With the Supreme Court set to take on Gonzalez v. Google this term — a case with momentous implications for the legal viability of internet services as we know them — the fate of Section 230 of the Communications Decency Act is in question.
Section 230 is the statute that grants online platforms protection from liability for the content posted by their users, a fundamental protection that has been integral to the internet ecosystem’s explosive growth. By allowing internet platforms to take down third-party content that they deem harmful to their users in “good faith,” while also ensuring that they are not treated as the publishers of such content, Section 230 is the legal mechanism that has facilitated innovative business models which give a platform to user-generated content, shaping a robust digital economy enjoyed by both consumers and entrepreneurs today.

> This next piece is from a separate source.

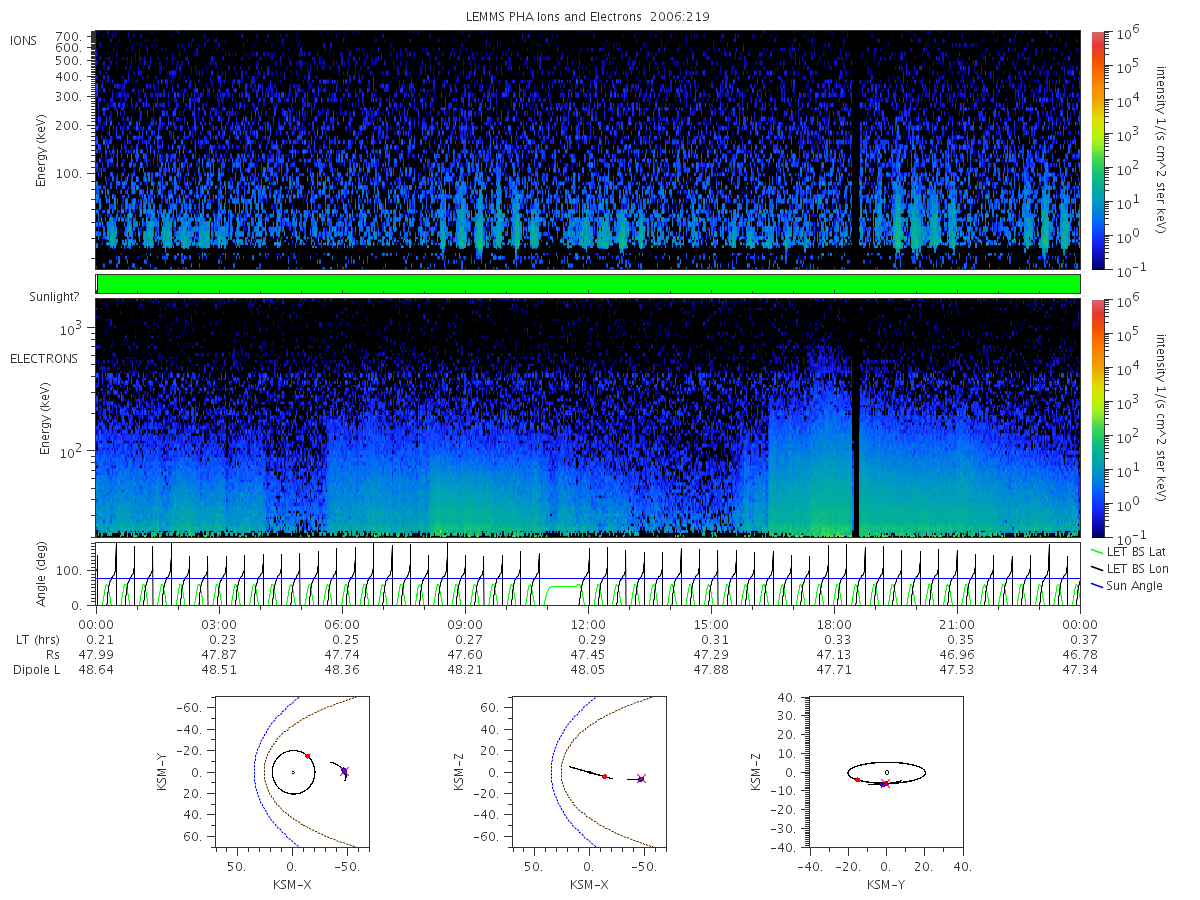
Task: Click the KSM-X versus KSM-Z orbit plot
Action: [x=588, y=772]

From a consumer standpoint, these business models provide a plethora of free resources, entertainment, and educational materials. In the case of entrepreneurs, the online creator economy is estimated to be worth more than $100 billion worldwide, with more than 425,000 full-time equivalent jobs reportedly supported by the YouTube platform alone.
In Gonzalez v. Google, however, the central question goes beyond Section 230’s protections for third-party content, asking instead whether the targeted algorithms employed by these platforms enjoy the same protections.
Most major online platforms use data at various levels to recommend content to users, whether by using specific personal or demographic information to tailor the experience to a user’s specific interests, or by presenting users with popular or relevant content at the top of the feed. These automated decisions curate a feed appealing to the user and beneficial to the content creator, whose work is then highlighted to new audiences.
Colloquially, those referring to social media algorithms are most likely referring to the sophisticated code used by many of these companies to target content to their users. However, from a technological standpoint, the term “algorithm” refers to any type of content sorting — whether it be a simpler iteration that might show content ordered chronologically or alphabetically, or the more complex, individually curated version. There is no default method of content sorting, meaning that every company or developer must choose an algorithm to sort content. The only difference lies in the complexity of the algorithm they chose to employ.
It is difficult to draw legal lines around this complexity. For example, if a platform lists a seemingly harmful piece of content first, thus making it the most obvious choice for users to select, are they liable for that content only if proven to be the result of a curated algorithm, or are they also liable if the reason it is listed first is that the feed is shown chronologically? Either way, there is some risk of exposing users to harmful third-party content. Prohibiting one platform’s algorithms — say Google’s — thus doesn’t provide a general solution.
That means the Supreme Court would either have to define algorithms in such a way that only specific types are implicated for liability, or rule that Section 230 liability protections are lost for all types of content displayed online.
Let’s be clear: A court decision that ended Section 230’s liability protections would make hosting third-party content functionally impossible for websites. On YouTube alone there are over 500 hours of content uploaded every minute, making vetting every video prior to each upload a monumental task. The risk of getting sued will lead most companies to conclude that it’s not worth it for them to offer third-party content. And in the case where only data-driven, targeted algorithms are ruled to be exposed to liability, how likely is it that users would sort through 500 hours of content with no curation in hopes of discovering useful information?
Moreover, the ramifications of making all content providers liable to lawsuits will spread across the entire Internet ecosystem, including online shopping, travel sites, and app stores, all of which rely on user reviews that are curated to reduce fakes and “ballot-stuffing.” In an era of deep fakes and sophisticated artificial intelligence chatbots, it’s all the more essential for online platforms to be able to apply algorithms that users can trust.
There’s no doubt that Section 230 raises difficult issues that need to be carefully considered by policymakers. But subjecting online platforms to lawsuits because their algorithms occasionally highlight content that someone objects to would fundamentally destroy the internet economy, while failing to address the threat posed by truly dangerous online content.